Essay: Silver bells, golden latkes

Essay: Silver bells, golden latkes

What's a Christmas-addicted seven-year-old in a Jewish family to do? Sharon Melnicer found a surprising answer.
Updated:
2009-10-26 01:35
Published:
2008-12-16 00:00
By 
Sharon Melnicer

Christmas at school, Hanukkah at home

"Jingle Bells, Fingolde smells, Fingolde smells all day..."

Jingle-bell bravado was our way of "warding off the devil" with nasty words set to music by us taunting children to irritate Mr. Fingolde, a reclusive and eccentric neighbour. Every child on my block was afraid of him. Not that he ever hurt us. Or even spoke to us.

Pack mentality: teasing Mr. Fingolde
Old Man Fingolde (we were convinced he didn't have a first name) was my childhood bane. My bogeyman under the bed. And so, like the other kids, I was unkind to him in the uniquely cruel way of children. He was a pathetic creature, a grumpy old man who talked to himself angrily while hunkering around in the shadows of his dark, overgrown yard. Dandelions sprouted gaily everywhere, the only colour in that primordial tangle of weeds.

Winter, as it descended, was kinder to the Fingolde property, rendering it pristine with undulating drifts of diamond-studded snow.

At school, my Grade 2 teacher was pulling out the dog-eared bundles of Christmas carol song sheets, provided free to all Winnipeg public schools, compliments of the T. Eaton Co.
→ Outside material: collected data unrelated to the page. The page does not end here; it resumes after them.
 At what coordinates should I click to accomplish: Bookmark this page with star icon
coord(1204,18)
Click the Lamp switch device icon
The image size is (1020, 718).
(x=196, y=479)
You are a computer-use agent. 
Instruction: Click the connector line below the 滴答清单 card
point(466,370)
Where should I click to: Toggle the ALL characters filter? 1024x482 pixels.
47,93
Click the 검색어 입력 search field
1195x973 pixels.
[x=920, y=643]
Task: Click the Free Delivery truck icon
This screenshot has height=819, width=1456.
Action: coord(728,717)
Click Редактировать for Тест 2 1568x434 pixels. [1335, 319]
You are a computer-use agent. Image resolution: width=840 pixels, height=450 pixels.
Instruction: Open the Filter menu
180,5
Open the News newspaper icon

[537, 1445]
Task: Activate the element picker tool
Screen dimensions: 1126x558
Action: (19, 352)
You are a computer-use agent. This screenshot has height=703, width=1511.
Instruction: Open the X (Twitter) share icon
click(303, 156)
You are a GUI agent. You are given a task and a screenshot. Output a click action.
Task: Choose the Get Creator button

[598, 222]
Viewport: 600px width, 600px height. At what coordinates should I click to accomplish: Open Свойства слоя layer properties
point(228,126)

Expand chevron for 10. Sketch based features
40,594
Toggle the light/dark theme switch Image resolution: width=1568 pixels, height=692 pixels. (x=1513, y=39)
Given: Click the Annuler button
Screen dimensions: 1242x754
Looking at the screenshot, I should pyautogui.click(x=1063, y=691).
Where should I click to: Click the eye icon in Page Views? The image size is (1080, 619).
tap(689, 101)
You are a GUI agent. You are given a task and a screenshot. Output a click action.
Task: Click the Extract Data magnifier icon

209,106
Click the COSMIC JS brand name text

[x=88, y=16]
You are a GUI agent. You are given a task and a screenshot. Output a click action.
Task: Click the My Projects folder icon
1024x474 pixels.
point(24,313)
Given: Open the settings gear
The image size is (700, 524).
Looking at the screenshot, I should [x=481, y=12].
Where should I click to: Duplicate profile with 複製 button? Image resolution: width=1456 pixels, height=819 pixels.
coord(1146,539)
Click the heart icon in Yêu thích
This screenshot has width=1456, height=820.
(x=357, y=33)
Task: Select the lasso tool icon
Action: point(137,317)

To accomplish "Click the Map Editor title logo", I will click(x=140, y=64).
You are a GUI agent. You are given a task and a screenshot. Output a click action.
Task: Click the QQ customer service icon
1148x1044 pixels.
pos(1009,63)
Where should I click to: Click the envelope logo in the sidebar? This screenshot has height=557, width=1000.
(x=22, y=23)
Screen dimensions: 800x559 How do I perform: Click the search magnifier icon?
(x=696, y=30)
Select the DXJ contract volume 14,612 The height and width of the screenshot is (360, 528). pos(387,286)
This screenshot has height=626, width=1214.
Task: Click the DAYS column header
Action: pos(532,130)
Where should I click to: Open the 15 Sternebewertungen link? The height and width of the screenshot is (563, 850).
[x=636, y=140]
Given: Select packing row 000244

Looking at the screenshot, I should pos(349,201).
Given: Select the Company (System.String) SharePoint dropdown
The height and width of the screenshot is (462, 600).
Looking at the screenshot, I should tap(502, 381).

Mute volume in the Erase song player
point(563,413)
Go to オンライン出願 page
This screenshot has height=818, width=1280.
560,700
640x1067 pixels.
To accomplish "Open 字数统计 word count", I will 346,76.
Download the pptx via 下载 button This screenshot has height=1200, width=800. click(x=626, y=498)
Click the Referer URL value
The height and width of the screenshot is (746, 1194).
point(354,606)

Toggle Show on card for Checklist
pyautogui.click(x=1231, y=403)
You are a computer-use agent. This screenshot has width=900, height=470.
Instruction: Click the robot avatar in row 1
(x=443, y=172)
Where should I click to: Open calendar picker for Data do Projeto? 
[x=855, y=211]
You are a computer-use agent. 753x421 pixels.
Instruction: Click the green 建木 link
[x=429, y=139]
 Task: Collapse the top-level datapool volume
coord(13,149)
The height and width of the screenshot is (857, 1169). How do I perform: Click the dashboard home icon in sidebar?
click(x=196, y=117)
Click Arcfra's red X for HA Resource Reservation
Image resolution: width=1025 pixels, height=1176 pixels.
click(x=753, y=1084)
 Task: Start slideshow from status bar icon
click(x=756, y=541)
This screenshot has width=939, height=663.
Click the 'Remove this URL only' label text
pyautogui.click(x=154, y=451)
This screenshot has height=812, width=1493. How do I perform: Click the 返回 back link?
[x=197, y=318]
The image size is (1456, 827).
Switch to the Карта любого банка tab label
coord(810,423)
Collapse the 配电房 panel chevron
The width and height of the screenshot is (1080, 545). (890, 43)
Ltd.

Choirs were organized, and, by the first week in December, we were all lustily singing the misheard words that sounded perfect to our seven-year-old ears: "We three kings of porridge and tar" and "Come froggy faithful." What we lacked in musical ability (and accuracy), we made up for in enthusiasm.

Infectious childhood excitement
As Christmas drew near, and with it the school Christmas concert and the holidays, the excitement increased. Christmas parties in every classroom were planned, and 25-cent gifts were bought at Woolworth's and arranged under the classroom tree.

But why wasn't a Christmas tree also being put up at home? Why wasn't my mother baking cookies with sugary designs of Santas and snowmen on them? Why wasn't my father putting up strings of sparkling lights on our house?

Because we were Jewish.

"Jewish people don't celebrate Christmas because that is Jesus' birthday," Mom explained, without really explaining. Jewish people, instead, celebrated something unpronounceable called Hanukkah. The word sounded like a sneeze.

But why, why had I never known or been prepared for this jolt to my system? My busy parents, never very religious, had typically paid Hanukkah scant attention. Apart from the red circles on the calendar denoting the first and last day of the eight-day festival, little else had been done to mark the holiday.